Rotondo anche nell’epa, nell’attesa dell’impiego cui si sa incapace – è il
vitellone due generazioni dopo, o tre: è questo il ritardo. Tra quelli che
restano, e non fanno i pendolari. Che non sono più i pochi, segnati a dito.
Anche per questo quelli che se ne vanno non sanno tornare, troppa indolenza:
incertezza, superficialità, approssimazione.
Alla
fatica e alla strafottenza è subentrato diffuso l’oblomovismo: lamentarsi di
tutto, estranei e anzi renitenti all’azione. La reattività c’è sempre
dominante, istantanea, violenta. La collera breve, che può essere assassina
tanto è incontrollata. Ma non la prestazione costante, progettuale, applicata.
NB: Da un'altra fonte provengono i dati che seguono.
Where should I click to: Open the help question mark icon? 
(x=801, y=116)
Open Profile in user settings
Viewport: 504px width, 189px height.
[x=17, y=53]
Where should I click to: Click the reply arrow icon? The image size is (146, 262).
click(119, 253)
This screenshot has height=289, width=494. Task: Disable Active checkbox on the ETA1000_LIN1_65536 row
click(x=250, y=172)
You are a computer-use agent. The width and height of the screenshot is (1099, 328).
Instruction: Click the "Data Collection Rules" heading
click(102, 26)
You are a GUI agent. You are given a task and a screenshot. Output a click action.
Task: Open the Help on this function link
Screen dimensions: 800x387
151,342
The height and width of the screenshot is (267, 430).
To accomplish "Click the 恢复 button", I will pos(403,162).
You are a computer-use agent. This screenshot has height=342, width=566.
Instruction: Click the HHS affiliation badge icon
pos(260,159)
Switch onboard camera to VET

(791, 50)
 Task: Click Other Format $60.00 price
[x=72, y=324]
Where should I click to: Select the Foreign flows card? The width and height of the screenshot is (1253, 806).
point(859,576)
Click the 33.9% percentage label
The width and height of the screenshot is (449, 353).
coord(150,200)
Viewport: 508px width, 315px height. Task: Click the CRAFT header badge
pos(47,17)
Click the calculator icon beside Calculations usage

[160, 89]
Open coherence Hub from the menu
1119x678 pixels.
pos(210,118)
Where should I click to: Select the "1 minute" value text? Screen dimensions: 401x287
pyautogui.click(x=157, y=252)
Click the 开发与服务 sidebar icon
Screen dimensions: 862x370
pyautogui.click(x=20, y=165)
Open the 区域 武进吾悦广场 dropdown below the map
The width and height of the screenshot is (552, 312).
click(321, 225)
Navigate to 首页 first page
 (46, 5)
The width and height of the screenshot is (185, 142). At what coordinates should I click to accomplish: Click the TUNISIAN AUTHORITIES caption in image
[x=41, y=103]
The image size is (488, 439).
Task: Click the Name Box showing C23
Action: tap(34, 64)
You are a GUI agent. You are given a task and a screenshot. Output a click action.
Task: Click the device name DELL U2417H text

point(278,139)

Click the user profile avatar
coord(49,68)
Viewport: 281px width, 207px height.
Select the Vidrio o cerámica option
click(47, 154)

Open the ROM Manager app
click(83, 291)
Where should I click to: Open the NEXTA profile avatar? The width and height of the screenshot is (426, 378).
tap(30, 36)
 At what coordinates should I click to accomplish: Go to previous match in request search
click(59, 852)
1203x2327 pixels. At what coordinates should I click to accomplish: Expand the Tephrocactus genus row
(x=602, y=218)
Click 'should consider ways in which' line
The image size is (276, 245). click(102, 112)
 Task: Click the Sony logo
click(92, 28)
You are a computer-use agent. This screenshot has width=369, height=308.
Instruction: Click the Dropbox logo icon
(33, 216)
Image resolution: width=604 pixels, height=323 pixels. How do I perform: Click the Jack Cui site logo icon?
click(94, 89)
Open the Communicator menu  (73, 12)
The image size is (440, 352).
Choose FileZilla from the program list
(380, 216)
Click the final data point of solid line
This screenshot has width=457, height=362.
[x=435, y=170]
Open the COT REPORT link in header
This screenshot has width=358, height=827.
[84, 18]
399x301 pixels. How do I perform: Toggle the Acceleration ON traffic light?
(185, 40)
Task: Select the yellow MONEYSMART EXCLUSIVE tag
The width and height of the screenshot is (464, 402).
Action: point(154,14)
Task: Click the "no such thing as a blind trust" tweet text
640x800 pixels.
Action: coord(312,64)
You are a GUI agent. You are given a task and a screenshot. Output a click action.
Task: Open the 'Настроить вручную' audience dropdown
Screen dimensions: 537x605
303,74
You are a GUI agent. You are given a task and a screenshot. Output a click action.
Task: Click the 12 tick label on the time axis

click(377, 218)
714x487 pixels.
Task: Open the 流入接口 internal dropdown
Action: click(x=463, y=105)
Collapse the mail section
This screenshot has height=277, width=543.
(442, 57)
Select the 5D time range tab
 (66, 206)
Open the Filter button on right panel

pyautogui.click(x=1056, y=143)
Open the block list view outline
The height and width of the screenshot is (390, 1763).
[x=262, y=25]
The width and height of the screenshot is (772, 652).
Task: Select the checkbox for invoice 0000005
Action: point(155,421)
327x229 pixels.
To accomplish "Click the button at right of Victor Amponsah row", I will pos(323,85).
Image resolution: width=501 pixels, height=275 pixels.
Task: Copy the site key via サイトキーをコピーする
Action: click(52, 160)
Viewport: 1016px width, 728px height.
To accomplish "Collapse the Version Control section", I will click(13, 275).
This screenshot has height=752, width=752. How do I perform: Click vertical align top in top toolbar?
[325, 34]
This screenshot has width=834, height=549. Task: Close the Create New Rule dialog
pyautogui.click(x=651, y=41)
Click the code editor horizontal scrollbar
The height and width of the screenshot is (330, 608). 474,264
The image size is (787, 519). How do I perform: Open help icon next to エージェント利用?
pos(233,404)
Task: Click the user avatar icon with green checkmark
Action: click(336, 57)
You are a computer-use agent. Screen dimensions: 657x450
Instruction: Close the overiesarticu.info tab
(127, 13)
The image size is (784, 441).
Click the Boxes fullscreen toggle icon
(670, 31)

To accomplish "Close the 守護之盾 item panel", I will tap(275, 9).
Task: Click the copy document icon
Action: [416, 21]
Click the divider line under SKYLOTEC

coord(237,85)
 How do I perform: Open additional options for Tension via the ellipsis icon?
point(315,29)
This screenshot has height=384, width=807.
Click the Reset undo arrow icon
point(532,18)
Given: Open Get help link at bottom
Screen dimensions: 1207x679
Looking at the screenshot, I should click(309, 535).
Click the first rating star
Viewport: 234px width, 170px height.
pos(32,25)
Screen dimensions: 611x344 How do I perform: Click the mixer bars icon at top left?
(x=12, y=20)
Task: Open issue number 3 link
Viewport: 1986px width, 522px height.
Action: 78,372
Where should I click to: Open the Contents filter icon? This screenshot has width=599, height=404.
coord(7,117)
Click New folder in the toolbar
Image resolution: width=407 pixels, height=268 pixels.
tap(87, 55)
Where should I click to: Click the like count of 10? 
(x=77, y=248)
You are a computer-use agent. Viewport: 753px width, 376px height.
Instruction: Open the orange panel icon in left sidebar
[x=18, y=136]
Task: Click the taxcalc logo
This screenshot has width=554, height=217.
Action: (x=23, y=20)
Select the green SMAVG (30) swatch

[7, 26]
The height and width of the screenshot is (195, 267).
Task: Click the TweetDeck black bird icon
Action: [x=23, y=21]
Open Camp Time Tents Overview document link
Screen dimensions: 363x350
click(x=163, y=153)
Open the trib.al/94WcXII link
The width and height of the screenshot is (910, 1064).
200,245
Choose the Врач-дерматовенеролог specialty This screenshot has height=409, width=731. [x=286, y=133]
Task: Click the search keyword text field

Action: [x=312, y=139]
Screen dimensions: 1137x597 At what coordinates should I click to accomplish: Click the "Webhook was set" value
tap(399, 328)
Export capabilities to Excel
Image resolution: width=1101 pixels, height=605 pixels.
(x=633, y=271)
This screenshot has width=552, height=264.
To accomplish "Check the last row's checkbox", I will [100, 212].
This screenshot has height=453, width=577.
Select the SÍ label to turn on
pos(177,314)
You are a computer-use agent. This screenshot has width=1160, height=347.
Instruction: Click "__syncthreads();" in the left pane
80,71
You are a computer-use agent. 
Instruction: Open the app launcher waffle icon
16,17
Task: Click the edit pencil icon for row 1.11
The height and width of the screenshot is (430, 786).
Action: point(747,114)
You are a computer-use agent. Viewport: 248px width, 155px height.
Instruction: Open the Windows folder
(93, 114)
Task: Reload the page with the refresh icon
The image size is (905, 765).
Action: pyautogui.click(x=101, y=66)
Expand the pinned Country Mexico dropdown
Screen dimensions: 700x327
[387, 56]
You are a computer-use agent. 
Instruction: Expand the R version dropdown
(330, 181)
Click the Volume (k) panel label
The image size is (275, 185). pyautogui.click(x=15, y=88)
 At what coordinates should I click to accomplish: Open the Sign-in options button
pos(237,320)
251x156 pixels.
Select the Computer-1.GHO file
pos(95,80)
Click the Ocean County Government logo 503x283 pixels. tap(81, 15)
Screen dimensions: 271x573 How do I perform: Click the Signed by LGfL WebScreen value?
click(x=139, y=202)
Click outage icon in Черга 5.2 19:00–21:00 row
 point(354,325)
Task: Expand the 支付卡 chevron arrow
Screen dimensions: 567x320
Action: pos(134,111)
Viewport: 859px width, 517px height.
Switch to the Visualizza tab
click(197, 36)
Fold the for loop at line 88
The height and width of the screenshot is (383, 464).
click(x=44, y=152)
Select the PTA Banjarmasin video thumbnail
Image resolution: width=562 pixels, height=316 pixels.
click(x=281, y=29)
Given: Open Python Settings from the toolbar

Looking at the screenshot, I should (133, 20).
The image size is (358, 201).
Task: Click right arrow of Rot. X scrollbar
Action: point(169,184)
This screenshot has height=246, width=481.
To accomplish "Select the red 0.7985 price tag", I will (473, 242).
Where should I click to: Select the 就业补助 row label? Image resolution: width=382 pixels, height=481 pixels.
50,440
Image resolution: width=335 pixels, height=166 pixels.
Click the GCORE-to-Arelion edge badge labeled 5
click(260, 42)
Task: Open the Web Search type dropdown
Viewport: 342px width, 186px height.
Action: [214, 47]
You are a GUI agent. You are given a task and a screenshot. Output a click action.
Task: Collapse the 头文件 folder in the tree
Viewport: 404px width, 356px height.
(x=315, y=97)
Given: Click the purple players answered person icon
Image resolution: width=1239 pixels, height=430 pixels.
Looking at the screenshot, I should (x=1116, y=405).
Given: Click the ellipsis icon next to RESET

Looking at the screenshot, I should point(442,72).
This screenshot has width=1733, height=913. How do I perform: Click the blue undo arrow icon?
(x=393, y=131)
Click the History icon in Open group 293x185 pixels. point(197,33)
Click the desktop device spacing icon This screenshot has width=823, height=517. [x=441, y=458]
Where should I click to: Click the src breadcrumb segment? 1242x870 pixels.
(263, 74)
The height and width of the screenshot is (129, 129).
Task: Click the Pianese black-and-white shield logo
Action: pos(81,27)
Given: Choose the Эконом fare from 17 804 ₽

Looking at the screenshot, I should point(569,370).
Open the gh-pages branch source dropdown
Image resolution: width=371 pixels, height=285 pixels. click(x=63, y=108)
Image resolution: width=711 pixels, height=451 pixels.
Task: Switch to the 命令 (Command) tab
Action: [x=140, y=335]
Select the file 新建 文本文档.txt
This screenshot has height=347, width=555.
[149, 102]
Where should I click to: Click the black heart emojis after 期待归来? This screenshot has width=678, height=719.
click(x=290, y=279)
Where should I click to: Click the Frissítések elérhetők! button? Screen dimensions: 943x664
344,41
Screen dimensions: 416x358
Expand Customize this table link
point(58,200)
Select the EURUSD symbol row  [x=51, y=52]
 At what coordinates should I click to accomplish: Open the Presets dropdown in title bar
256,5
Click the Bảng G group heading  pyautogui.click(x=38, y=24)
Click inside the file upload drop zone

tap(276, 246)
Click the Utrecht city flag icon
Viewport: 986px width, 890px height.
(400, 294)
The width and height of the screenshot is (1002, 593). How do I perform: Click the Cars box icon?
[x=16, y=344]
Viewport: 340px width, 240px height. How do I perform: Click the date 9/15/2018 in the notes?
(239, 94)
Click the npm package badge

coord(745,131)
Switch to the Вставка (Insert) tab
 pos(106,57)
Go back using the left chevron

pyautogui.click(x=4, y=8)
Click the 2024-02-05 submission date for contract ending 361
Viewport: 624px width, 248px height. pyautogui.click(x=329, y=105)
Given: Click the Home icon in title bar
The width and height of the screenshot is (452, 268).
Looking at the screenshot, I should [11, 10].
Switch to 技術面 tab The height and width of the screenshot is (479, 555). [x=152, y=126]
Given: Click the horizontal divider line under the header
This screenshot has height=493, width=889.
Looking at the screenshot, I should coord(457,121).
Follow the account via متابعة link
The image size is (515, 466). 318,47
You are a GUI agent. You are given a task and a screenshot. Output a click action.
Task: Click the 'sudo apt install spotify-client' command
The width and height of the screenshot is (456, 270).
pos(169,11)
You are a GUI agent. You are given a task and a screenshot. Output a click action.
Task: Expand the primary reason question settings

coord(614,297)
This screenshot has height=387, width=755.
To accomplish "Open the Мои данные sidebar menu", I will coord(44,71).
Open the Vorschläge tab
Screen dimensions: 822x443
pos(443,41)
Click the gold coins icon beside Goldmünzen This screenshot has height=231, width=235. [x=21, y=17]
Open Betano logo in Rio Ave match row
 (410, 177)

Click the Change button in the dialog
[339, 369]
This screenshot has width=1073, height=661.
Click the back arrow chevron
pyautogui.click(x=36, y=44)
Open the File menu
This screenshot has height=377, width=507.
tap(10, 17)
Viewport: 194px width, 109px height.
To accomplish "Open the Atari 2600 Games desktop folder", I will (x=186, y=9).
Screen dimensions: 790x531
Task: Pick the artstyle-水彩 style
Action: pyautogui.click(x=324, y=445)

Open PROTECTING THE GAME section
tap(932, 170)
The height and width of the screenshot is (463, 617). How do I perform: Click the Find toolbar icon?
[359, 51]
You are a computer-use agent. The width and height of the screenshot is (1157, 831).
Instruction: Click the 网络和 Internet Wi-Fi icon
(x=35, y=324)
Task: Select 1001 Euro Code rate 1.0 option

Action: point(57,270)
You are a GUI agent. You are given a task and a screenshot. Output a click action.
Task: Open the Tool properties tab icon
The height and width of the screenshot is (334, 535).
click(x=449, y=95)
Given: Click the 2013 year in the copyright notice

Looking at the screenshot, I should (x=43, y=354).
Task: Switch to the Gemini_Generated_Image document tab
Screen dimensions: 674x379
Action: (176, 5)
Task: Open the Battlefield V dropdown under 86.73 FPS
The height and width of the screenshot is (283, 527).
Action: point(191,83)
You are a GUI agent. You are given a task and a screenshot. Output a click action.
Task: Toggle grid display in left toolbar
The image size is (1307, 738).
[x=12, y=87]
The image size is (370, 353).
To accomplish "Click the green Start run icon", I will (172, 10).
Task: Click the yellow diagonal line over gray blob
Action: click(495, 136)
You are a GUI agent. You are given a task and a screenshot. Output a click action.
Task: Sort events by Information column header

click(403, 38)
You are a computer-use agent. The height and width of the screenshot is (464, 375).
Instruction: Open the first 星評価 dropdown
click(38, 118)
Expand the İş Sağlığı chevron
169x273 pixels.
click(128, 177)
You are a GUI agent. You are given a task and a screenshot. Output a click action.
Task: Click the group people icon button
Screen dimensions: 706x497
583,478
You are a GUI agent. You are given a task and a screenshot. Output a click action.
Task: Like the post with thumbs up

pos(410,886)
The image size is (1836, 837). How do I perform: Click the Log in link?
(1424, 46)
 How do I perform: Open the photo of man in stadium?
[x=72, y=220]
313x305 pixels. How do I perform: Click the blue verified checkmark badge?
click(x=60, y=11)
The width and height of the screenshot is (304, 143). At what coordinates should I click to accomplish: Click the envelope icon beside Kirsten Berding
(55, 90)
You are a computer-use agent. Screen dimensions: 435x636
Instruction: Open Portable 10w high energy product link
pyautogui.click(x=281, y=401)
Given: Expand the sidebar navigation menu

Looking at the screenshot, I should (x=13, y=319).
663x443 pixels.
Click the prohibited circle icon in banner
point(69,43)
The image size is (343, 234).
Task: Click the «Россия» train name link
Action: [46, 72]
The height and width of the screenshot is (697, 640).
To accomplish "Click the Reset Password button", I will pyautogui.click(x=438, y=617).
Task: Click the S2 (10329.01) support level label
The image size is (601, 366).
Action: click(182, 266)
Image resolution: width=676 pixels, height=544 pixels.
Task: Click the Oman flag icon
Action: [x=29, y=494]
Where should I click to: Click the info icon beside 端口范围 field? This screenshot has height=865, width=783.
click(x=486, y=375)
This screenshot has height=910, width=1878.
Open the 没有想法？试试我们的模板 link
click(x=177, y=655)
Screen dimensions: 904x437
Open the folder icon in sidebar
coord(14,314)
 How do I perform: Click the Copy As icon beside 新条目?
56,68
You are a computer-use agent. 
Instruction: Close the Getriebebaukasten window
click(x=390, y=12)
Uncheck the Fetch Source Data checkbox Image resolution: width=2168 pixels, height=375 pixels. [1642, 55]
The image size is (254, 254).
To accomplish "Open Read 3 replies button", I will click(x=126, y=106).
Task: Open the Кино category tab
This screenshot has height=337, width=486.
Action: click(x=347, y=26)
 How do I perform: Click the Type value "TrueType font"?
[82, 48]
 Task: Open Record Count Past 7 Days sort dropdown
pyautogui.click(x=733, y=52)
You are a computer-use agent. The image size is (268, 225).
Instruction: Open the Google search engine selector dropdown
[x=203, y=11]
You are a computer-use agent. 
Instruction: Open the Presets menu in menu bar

C’è se essa risponde al “colpo di genio”, l’agnizione di un destino in un
momento di astri favorevoli, di ritmi ascendenti, di ciclotimia. Ma anche in
questi casi più spesso l’applicazione è breve: l’entusiasmo non è mai stato il
nostro forte, piuttosto il senso critico. Si direbbe una civiltà femminile,
magno greca? locrese?, non fosse di uomini robusti e pelosi. Ma indecisi, ecco.